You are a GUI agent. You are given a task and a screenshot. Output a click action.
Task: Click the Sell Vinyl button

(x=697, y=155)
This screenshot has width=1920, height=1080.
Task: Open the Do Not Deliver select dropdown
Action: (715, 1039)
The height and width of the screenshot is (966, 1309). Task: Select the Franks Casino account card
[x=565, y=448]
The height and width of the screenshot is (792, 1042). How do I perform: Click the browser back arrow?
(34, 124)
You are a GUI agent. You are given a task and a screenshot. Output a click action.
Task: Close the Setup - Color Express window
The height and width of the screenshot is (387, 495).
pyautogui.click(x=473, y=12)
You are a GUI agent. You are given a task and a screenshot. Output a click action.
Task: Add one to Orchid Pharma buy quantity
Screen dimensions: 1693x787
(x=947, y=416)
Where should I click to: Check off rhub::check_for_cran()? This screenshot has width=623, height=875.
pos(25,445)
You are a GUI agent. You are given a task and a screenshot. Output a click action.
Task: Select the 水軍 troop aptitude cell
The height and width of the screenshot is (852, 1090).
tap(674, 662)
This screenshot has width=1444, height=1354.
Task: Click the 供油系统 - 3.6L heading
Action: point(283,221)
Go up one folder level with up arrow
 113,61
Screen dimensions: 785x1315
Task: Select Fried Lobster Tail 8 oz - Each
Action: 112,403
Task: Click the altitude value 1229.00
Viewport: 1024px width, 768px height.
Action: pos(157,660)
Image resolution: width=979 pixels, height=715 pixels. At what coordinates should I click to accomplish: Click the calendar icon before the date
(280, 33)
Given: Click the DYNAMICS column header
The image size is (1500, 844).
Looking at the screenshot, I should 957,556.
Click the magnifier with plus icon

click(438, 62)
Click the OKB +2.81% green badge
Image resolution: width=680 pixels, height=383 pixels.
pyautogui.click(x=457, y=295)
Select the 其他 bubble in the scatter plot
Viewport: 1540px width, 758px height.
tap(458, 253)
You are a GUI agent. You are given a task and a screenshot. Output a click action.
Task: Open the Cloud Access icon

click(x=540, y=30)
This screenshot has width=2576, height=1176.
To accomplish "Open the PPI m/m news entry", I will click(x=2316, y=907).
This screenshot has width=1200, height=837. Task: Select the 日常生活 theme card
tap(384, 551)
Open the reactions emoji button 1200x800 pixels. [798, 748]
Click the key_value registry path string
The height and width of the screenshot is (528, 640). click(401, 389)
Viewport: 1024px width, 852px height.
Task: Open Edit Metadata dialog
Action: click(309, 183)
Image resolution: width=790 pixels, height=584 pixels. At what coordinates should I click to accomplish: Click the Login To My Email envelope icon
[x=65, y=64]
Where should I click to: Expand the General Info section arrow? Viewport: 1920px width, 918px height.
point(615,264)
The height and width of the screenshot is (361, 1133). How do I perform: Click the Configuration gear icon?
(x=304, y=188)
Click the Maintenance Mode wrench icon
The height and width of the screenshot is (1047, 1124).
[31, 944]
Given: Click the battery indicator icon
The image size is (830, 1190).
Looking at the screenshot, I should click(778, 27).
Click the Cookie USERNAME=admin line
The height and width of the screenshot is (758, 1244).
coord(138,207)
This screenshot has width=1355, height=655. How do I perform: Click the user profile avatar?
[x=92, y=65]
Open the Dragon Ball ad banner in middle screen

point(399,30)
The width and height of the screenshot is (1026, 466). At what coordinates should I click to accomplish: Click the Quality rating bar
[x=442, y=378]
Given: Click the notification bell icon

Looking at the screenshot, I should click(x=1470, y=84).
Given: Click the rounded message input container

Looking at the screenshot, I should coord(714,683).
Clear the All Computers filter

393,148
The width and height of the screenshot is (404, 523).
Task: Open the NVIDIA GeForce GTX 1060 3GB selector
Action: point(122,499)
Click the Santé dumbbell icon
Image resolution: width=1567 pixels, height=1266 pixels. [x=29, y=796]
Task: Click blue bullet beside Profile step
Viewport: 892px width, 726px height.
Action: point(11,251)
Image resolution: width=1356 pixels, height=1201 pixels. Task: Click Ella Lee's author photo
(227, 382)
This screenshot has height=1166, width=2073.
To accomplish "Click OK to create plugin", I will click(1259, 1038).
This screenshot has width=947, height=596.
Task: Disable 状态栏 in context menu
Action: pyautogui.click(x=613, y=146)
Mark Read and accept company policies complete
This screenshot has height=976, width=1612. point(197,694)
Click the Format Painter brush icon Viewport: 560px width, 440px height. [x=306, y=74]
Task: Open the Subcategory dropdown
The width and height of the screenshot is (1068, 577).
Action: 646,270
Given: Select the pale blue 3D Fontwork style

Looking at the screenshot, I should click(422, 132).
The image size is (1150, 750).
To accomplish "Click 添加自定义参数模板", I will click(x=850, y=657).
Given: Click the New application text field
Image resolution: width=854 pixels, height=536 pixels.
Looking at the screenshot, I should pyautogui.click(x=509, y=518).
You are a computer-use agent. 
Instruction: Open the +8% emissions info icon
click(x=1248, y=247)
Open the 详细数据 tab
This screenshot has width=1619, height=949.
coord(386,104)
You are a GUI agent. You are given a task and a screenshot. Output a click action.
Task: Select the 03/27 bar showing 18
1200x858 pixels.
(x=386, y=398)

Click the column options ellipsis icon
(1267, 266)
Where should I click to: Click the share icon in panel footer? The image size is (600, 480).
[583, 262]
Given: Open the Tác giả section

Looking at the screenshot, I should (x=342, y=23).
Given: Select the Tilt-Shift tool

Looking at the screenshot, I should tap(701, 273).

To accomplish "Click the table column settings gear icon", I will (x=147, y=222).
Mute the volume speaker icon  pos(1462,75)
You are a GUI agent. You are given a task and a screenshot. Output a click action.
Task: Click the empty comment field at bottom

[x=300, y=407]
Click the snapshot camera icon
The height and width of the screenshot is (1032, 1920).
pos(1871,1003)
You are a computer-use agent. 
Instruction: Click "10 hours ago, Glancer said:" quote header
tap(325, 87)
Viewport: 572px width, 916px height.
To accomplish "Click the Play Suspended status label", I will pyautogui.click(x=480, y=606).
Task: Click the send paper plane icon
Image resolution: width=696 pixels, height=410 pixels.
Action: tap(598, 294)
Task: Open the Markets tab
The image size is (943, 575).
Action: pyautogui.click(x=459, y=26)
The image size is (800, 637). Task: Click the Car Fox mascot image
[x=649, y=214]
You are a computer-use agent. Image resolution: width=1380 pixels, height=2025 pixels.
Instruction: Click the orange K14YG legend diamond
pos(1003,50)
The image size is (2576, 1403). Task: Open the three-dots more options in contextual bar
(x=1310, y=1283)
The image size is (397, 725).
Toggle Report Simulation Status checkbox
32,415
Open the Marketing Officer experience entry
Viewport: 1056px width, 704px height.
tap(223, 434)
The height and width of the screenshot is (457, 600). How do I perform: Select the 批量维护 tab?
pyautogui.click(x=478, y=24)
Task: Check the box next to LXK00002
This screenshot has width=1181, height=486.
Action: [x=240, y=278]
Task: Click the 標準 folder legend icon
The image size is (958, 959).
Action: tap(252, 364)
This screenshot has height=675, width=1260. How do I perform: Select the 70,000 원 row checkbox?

————

(THE PROBLEM): In your answer, include only the lines above starting at the line that holds "This screenshot has height=1166, width=2073." and ending at the line that holds "Task: Open the Subcategory dropdown", copied exactly.

(RESPONSE):
This screenshot has height=1166, width=2073.
To accomplish "Click OK to create plugin", I will click(1259, 1038).
This screenshot has width=947, height=596.
Task: Disable 状态栏 in context menu
Action: pyautogui.click(x=613, y=146)
Mark Read and accept company policies complete
This screenshot has height=976, width=1612. point(197,694)
Click the Format Painter brush icon Viewport: 560px width, 440px height. [x=306, y=74]
Task: Open the Subcategory dropdown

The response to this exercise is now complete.